No recurso apresentado, a defesa argumentou que não foi apresentado pelas autoridades qualquer elemento concreto que comprove a participação do vereador nos fatos investigados. O documento também destacou que, conforme a Lei Orgânica do Município de Apiaí, o mandato concede prerrogativas ao vereador para continuar exercendo suas funções, mesmo diante de medidas cautelares.

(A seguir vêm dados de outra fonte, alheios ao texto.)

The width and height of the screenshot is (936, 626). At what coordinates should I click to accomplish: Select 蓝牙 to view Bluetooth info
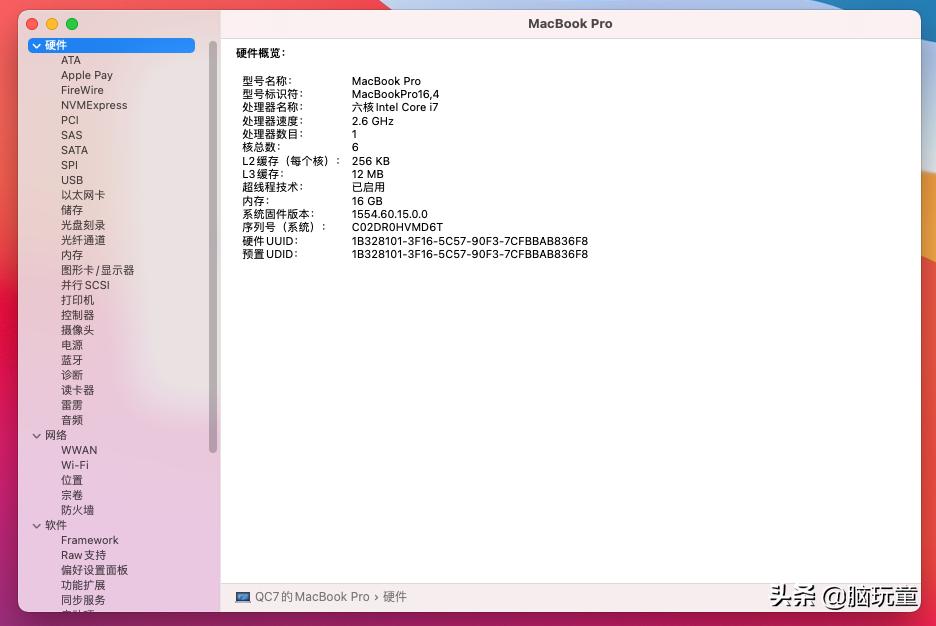(71, 360)
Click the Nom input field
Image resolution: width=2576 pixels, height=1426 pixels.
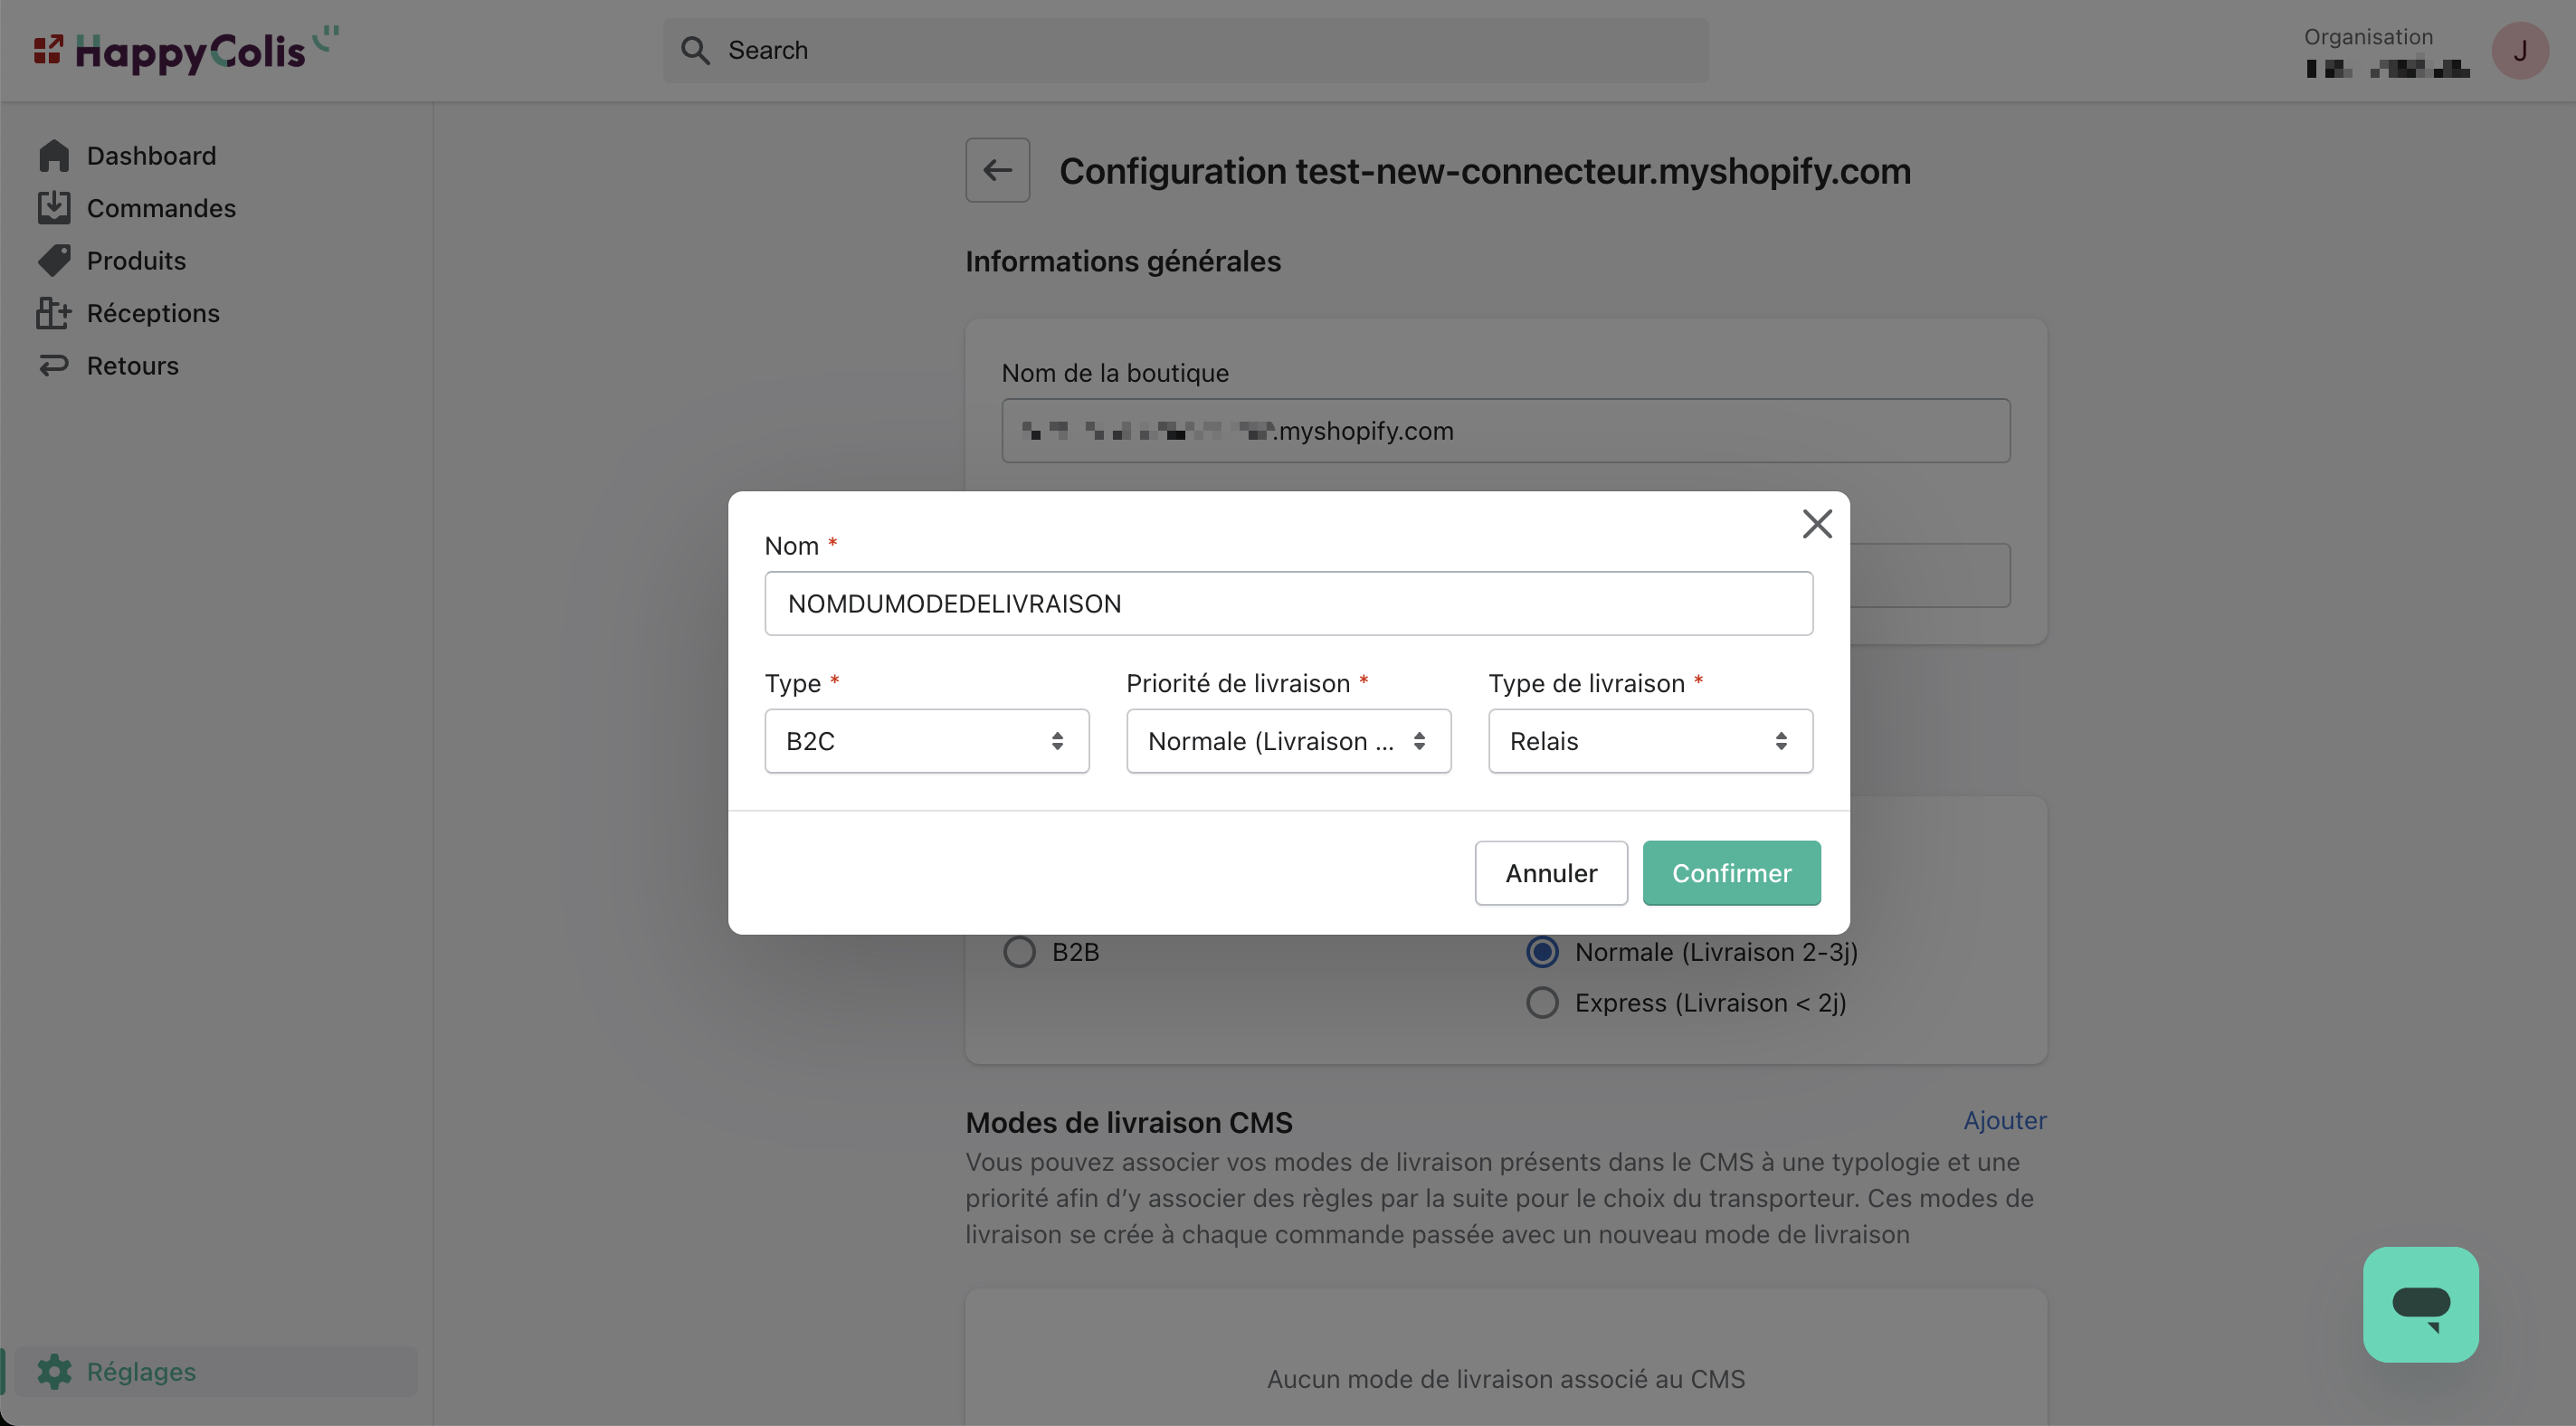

A assessoria jurídica do PRD acompanha o caso e informou que apresentará novas provas visando reforçar a inocência de Raul Adiu Alves Miranda. O PRD, fundado em 2008, defende a descentralização administrativa e a modernização da gestão pública, e busca ampliar representação na Assembleia Legislativa de São Paulo.
A audiência de custódia, prevista em lei, é realizada até 24 horas após a prisão para analisar sua legalidade e as condições do detido. No exame judicial referente a Miranda, a Justiça optou pela concessão de liberdade provisória, podendo ou não haver fiança, a critério do juiz.
O processo terá continuidade na Justiça comum, cabendo ao Ministério Público, caso mantenha as acusações, apresentar denúncia formal. Até o julgamento final, Raul Adiu Alves Miranda deve retornar às sessões da Câmara de Apiaí e permanece em liberdade, amparado pelo princípio da presunção de inocência.